My brother was here for only two days before he had to leave for Princeton this morning.
We didn't have much time to bond... just enough time to get attached and sad over the thought that we weren't going to see each other for the next two months.
As he was packing his bags last night, I went over to his room to keep him company (he does this thing... were you know he's sad and wanting to bond... but he doesn't straight up say "Hey, I'm sad about leaving you guys! I'm going to miss you! I want to spend time with you!" He does something like... walk in and out of TravelinDin's room-- where I hang out until I have to go to my own bed to sleep-- then bites our arm... or pulls our leg... or punches our back... or bites our head... or flicks our ear... you get the picture.

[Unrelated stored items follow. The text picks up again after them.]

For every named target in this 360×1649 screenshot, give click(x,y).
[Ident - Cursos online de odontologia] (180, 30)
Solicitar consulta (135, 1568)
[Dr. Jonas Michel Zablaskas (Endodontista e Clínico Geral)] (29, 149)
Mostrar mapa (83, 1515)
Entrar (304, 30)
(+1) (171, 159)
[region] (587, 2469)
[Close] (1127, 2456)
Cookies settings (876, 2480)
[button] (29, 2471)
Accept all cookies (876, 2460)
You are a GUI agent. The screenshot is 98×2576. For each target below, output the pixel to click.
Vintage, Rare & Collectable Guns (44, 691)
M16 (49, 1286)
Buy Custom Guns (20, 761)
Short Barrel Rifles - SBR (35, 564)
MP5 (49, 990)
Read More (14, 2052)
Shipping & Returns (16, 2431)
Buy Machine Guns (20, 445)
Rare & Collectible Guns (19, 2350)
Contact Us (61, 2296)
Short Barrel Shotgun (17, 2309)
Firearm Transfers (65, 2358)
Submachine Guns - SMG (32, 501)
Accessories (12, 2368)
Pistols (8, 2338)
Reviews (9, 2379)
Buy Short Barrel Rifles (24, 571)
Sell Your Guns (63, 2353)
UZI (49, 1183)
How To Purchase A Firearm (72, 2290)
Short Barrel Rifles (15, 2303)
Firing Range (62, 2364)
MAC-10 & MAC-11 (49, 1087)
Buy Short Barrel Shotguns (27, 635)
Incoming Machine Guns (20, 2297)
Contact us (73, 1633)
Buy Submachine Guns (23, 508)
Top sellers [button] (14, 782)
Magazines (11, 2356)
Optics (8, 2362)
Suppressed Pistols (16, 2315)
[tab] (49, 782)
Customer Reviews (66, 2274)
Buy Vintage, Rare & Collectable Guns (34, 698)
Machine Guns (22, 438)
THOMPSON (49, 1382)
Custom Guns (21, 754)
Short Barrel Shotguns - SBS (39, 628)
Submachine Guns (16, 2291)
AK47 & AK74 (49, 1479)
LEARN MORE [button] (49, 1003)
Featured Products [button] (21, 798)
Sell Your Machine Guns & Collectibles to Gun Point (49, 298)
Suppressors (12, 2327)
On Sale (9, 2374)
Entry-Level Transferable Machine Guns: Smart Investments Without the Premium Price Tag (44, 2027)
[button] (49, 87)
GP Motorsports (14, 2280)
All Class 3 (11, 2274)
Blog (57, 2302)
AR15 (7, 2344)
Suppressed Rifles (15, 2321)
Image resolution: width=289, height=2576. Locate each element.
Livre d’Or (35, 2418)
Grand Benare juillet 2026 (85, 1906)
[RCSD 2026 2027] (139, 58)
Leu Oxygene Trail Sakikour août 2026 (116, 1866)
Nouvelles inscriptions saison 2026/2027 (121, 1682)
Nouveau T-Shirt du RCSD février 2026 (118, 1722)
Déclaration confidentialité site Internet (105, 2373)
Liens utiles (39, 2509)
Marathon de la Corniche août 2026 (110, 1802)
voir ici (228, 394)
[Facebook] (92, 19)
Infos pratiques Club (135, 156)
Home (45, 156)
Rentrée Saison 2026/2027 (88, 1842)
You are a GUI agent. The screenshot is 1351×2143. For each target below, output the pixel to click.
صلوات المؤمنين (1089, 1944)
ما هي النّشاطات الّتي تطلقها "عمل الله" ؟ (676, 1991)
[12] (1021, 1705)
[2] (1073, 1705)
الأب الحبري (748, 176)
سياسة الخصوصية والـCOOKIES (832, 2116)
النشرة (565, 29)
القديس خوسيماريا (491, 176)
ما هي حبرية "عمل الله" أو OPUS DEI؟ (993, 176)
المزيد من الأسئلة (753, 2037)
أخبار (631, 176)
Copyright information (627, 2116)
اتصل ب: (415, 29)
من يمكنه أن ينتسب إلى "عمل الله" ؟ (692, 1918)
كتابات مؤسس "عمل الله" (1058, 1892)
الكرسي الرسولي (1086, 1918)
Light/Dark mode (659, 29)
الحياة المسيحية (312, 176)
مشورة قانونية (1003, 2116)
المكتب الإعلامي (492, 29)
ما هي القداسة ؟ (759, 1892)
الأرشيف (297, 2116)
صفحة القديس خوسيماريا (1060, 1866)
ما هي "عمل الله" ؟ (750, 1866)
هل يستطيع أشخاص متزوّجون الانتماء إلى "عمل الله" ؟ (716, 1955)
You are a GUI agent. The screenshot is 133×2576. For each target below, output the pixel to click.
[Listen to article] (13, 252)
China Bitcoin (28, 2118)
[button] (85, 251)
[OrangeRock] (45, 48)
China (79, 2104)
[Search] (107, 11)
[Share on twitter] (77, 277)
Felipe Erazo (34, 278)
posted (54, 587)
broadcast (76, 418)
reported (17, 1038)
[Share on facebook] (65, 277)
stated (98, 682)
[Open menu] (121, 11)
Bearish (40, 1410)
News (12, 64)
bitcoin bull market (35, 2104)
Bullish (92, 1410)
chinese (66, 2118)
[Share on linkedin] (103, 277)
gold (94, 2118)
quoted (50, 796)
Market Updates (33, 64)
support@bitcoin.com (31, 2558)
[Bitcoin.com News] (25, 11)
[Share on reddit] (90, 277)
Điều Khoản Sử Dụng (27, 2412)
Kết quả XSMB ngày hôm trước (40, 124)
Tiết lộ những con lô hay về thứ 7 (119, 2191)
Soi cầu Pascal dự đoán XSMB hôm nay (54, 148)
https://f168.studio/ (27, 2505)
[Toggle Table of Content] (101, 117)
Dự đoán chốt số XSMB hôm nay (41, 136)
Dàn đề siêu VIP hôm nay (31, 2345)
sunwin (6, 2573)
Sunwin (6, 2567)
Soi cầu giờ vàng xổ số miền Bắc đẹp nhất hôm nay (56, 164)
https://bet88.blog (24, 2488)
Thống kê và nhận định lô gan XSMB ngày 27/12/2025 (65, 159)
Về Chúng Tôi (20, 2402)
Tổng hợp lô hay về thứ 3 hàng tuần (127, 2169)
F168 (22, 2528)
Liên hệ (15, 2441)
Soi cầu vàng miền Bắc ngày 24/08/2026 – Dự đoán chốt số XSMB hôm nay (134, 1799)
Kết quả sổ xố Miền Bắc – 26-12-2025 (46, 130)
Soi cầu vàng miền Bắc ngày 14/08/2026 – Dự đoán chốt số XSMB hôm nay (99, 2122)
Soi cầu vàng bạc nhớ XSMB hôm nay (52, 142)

He's a primitive young fellow. We'll then get irritated and slap him back, or say something like "What the fuck is your problem!?" But after about the seventh time he does this-- or when he starts going into the room to say stuff like "Remember the time we were playing kickball and..." aka when he starts reminiscing, I get the hint and spend time with him. Poor kid never had a brother to rough-house with, I might as well make him feel a little less lonely).
We were lsitening to South Park... because neither of us were watching it--he was packing, I was reading Glamour.
We'd comment on how much I love Butters, and how much he hates him because he's "a retard." Once that was over, I started reading, out-loud, things from the magazine.
Me: Check this: Guys: What's your most surprising turn-on? "I know this sounds weird, but if she loves watching Family Guy, I'm ready to go 24/7."
Bro: LAME!
Me: "Cute feet..." Ewwwww. I hate feet. They're so gross.
::Brother rolls eyes::
Me: "Silver hoop earrings. I'm from Boston, and the hot girls there always wear them. They're synonymous with sexy."... Really? That just says "Hood Rat" to me.
Bro: Hater...
Me: You're telling me hood rats don't rock big hoop earrings? You're telling me that's not the first thing you think of when I say "Hoop earrings?"
Then there was this exchange a little later:
Me: That's BULLSHIT!
Bro: What?
Me: Glamour polled nearly 600 women to reveal what type of body shape they had.
Bro: What's wrong with that?
Me: Ok... 10% said they were an apple... 18% said they were up and down, 24% said they were a pear... and 48% said they were an hourglass!!! Almost half of the people! Bull-fucking-shit!
Bro: Relax... apple...
Me: I AM NOT AN APPLE! I'd fit in American Eagle jeans if I were an apple... with those narrow-ass hips.
Bro: Ok... pear.
Me: I'm NOT flat-chested, damn it!
Bro: What are you?
Me: I'm a... that's besides the point.
Two minutes later, he kicked me out of his room with the excuse that he was sleepy.
I'm starting to see why he prefers to punch and bite us...
1 comment:
You are an hourglass. And I used to be quite the pear (I will be at some point again.) Right now my shape is blob.